**Information provided**

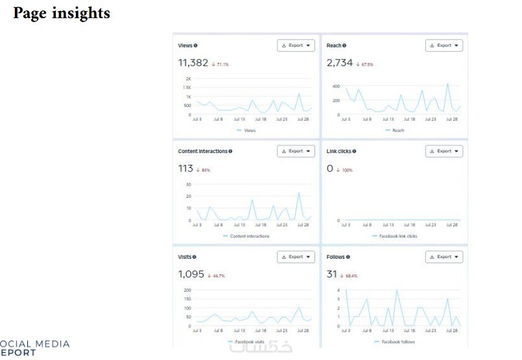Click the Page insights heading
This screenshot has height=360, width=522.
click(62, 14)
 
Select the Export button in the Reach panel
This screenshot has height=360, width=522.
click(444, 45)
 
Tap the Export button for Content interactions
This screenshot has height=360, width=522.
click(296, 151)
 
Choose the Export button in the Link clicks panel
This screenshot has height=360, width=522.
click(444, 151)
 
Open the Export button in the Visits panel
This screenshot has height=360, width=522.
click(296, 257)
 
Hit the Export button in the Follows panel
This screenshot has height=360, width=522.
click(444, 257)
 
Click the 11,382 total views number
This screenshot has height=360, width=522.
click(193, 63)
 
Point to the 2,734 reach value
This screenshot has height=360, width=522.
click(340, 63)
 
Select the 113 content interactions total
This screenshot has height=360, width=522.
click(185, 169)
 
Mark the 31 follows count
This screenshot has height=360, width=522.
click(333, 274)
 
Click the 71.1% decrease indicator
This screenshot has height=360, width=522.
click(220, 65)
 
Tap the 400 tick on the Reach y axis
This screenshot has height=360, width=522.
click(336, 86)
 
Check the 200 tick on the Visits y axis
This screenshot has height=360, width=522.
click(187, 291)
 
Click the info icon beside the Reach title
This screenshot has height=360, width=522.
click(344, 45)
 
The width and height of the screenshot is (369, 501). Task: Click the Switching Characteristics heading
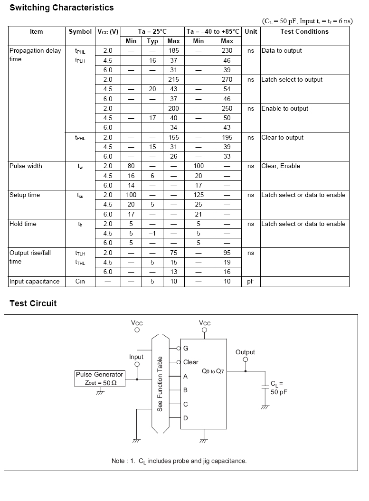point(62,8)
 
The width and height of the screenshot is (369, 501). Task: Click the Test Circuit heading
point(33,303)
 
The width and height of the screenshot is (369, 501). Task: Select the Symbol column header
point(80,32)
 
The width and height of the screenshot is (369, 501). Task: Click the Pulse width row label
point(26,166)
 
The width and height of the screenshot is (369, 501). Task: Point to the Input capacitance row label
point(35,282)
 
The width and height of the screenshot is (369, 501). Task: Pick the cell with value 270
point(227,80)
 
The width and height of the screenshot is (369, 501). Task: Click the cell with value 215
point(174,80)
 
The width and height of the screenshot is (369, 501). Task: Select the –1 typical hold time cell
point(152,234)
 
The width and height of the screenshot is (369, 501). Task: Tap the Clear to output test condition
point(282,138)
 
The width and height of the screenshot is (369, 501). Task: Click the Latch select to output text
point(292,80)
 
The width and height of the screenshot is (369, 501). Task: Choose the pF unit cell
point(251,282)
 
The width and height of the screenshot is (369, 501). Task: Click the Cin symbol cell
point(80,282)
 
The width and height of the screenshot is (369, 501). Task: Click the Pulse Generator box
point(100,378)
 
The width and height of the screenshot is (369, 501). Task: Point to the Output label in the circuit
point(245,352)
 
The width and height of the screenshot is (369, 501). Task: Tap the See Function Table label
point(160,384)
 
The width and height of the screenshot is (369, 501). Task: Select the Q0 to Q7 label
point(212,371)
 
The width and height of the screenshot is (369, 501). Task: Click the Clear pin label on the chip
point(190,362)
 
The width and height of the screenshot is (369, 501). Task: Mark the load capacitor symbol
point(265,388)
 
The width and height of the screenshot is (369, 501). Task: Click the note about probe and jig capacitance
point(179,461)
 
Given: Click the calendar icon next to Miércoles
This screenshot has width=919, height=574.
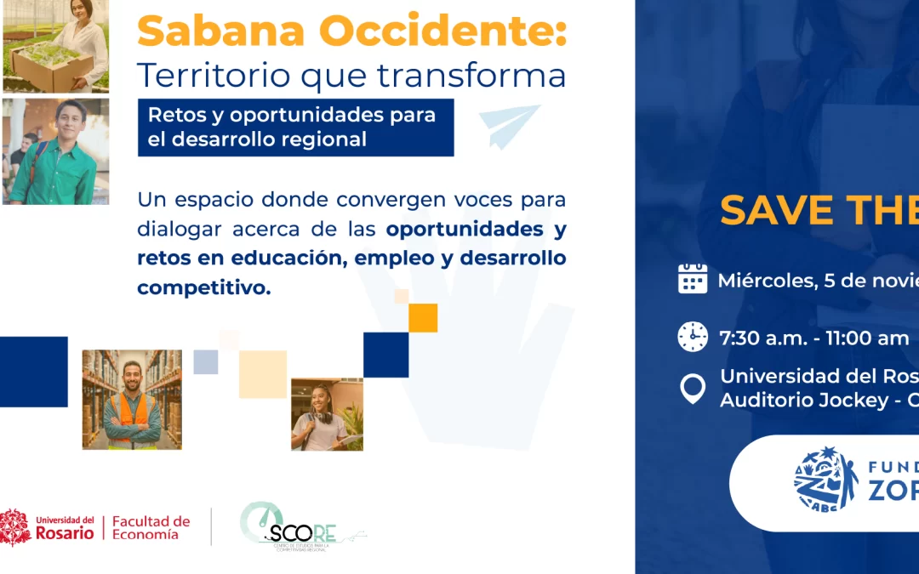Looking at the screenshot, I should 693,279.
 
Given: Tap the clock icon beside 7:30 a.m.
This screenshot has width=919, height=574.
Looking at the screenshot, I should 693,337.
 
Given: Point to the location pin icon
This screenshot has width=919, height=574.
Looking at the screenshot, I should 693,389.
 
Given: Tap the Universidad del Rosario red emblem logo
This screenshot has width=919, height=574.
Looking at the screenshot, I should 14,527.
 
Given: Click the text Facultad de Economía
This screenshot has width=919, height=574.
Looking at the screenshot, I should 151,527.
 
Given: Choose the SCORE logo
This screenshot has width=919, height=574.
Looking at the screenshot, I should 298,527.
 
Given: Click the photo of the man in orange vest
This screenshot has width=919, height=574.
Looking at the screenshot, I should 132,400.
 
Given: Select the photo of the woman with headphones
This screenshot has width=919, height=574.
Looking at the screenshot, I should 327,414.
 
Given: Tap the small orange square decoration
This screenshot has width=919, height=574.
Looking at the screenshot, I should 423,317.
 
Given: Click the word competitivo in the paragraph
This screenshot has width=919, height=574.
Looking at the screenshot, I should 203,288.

**Task to carry out**
Count the lines in the listing above that contain the word "Pulse", treating uppercase and lowercase as different. Give only the number.

**Answer for the task**
2